Exercise 1: Improve the following visualization
In a retrospective cohort where MS patients were scanned (brain +
spinal cord), 340 patients had radiological disease activity on their
MRI.
Message: A considerable part of MS patients in this
study (12%) had disease activity solely based on spinal cord MRI (no
symptoms, no new lesion on brain MRI).
# Import the data; 340 spinal cord MRIs and whether there is concomitant brain activity and whether patient was symptomatic or asymptomatic at the time
ex1.df = read.csv('data/ex1.csv', colClasses=c("symptomatic" = "factor", "concomitant_brain_activity" = "factor"))
Always take a look at the imported data!
head(ex1.df, 10)
## concomitant_brain_activity symptomatic
## 1 0 1
## 2 1 1
## 3 1 1
## 4 1 1
## 5 1 1
## 6 0 1
## 7 1 0
## 8 0 1
## 9 0 0
## 10 1 1
And use the describe function to gain insight into your
variables (type, number of observations, missing values, etc.).
describe(ex1.df)
## ex1.df
##
## 2 Variables 340 Observations
## --------------------------------------------------------------------------------
## concomitant_brain_activity
## n missing distinct
## 340 0 2
##
## Value 0 1
## Frequency 125 215
## Proportion 0.368 0.632
## --------------------------------------------------------------------------------
## symptomatic
## n missing distinct
## 340 0 2
##
## Value 0 1
## Frequency 106 234
## Proportion 0.312 0.688
## --------------------------------------------------------------------------------
Let’s create a cross-tabulation table using table, and
then divide it by the total number of rows to see the proportions of the
categories we would like to show.
table(ex1.df$symptomatic, ex1.df$concomitant_brain_activity, dnn = c("Symptomatic", "Brain activity")) / nrow(ex1.df) * 100
## Brain activity
## Symptomatic 0 1
## 0 12.05882 19.11765
## 1 24.70588 44.11765
ex1.plot <- ggplot(data = ex1.df, # Select the dataset
mapping = aes(x = concomitant_brain_activity, fill = symptomatic) # Mapping of the variables to the axes/fill/color in the figure, passed within an aesthetics object (aes)
)
ex1.plot + geom_bar() # geom_ is a modifier to the plot object to choose the plot type (see https://ggplot2.tidyverse.org/reference/index.html#geoms)

# Now we expand on the original ggplot object with the variable mappings in it
ex1.plot_pretty <- ex1.plot +
# We add the modifier for a bar plot again
# You can check with ?geom_bar, what attributes can be defined.
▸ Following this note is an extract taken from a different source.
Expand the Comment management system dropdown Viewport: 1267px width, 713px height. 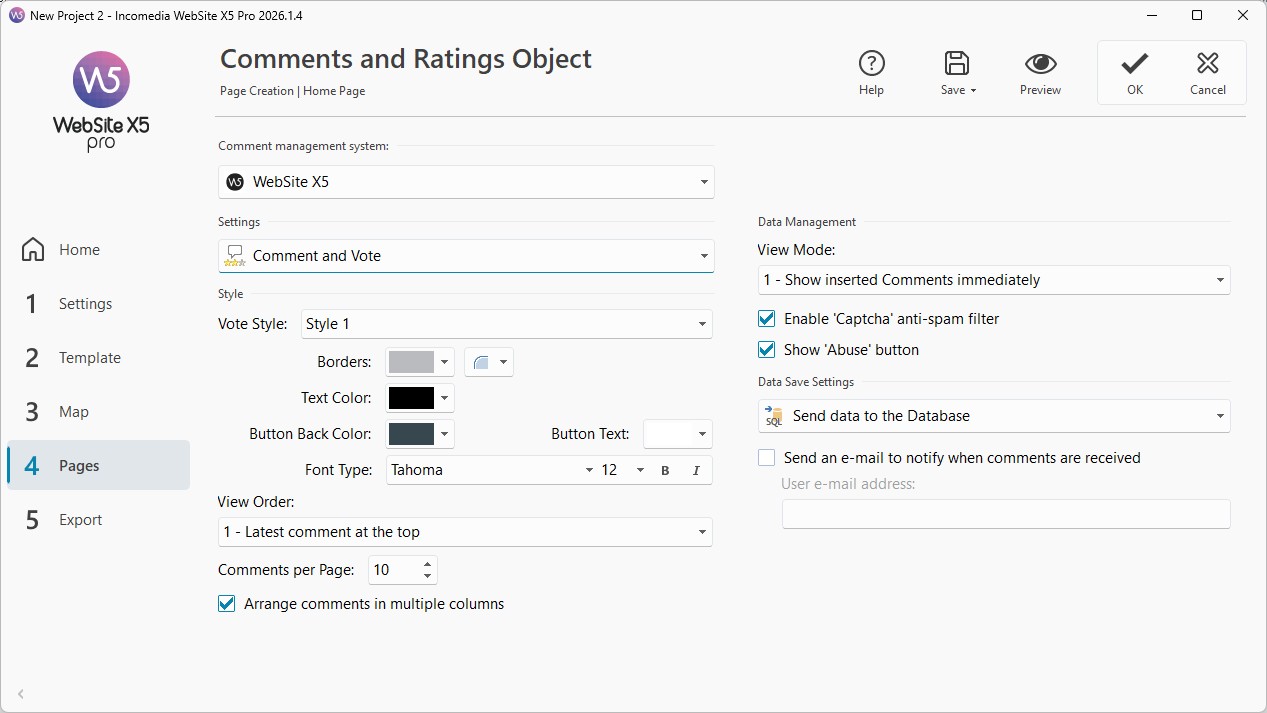click(x=466, y=182)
With 'position = stack' we define a stacked barplot. And 'width' the width of the bars.
geom_bar(position = "stack", width = 0.3)
ex1.plot_pretty

ex1.plot_pretty <- ex1.plot_pretty +
# Define the plot title and labels
labs(
x = "Concomitant activity on brain MRI",
y = "Number of active spinal cord MRIs",
title = paste("Spinal cord MRIs with new cord lesions (n = ", nrow(ex1.df), ")", sep="")
) +
# Define the labels, colors etc. of your scales, by adding + scale_<channel to control>_<way of control>.
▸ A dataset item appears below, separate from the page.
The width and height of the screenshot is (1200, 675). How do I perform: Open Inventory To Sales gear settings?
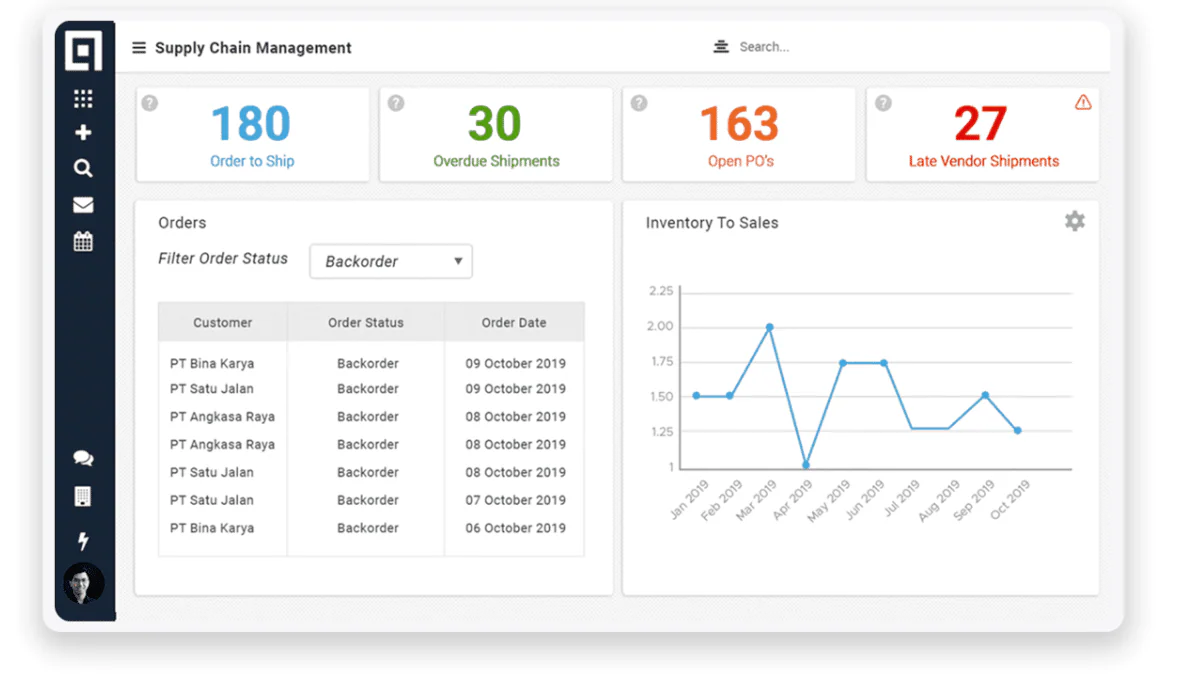tap(1075, 221)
# First, for the x-axis, which is a discrete variable, we define what the 0 and 1 mean
scale_x_discrete(labels = c(
"0" = "Absent",
"1" = "Present"
)) +
# Next, lets control the fill channel (to which the symptomatic variable is mapped). With scale_fill_manual you could manually define the colours, but you can also use RColorBrower to automatically map it to a color palette.
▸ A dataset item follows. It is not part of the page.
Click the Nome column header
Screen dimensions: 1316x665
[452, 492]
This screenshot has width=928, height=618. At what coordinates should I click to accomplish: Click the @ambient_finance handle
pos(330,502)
scale_fill_brewer(palette = "Set2", labels = c(
"0" = "Asymptomatic",
"1" = "Symptomatic"
))
ex1.plot_pretty

ex1.plot_pretty <- ex1.plot_pretty +
# With the theme object we can control all kinds of aesthetics of the figure
theme(
# Add margins to the plot
plot.margin = unit(rep(0.5, 4), "cm"),
# General text style
text = element_text(size = 10),
# Plot title styling - in the middle, bold, add margin
plot.title = element_text(hjust = 0.5, face = "bold", margin = margin(b = 9)),
# Style the legend - position top, white background, remove legend title
legend.position = "top",
legend.background = element_rect(color = "#ffffff", fill = "#ffffff"),
legend.title = element_blank(),
legend.text = element_text(size = 6),
legend.margin = margin(b = -9),
# Style the axes labels
axis.title.x = element_text(margin = margin(t = 10)),
axis.title.y = element_text(margin = margin(r = 10)),
# Style the axes lines
axis.line = element_line(colour = "black"),
# Remove the grids and background
panel.grid.major = element_blank(),
panel.grid.minor = element_blank(),
panel.border = element_blank(),
panel.background = element_blank()
)
ex1.plot_pretty

# Some values to know where to add the brackets for highlighting asymptomatic SC-MRI lesions that occured indepently from brain MRI activity
ymin = nrow(ex1.df[ex1.df$concomitant_brain_activity == 0 & ex1.df$symptomatic == 1,])
ymax = nrow(ex1.df[ex1.df$concomitant_brain_activity == 0,])
ex1.plot_pretty_annotated <- ex1.plot_pretty +
# Lets add the counts + percentages to the bars
# We add a layer with a geom_ modifier, in this case geom_text because we want to add text.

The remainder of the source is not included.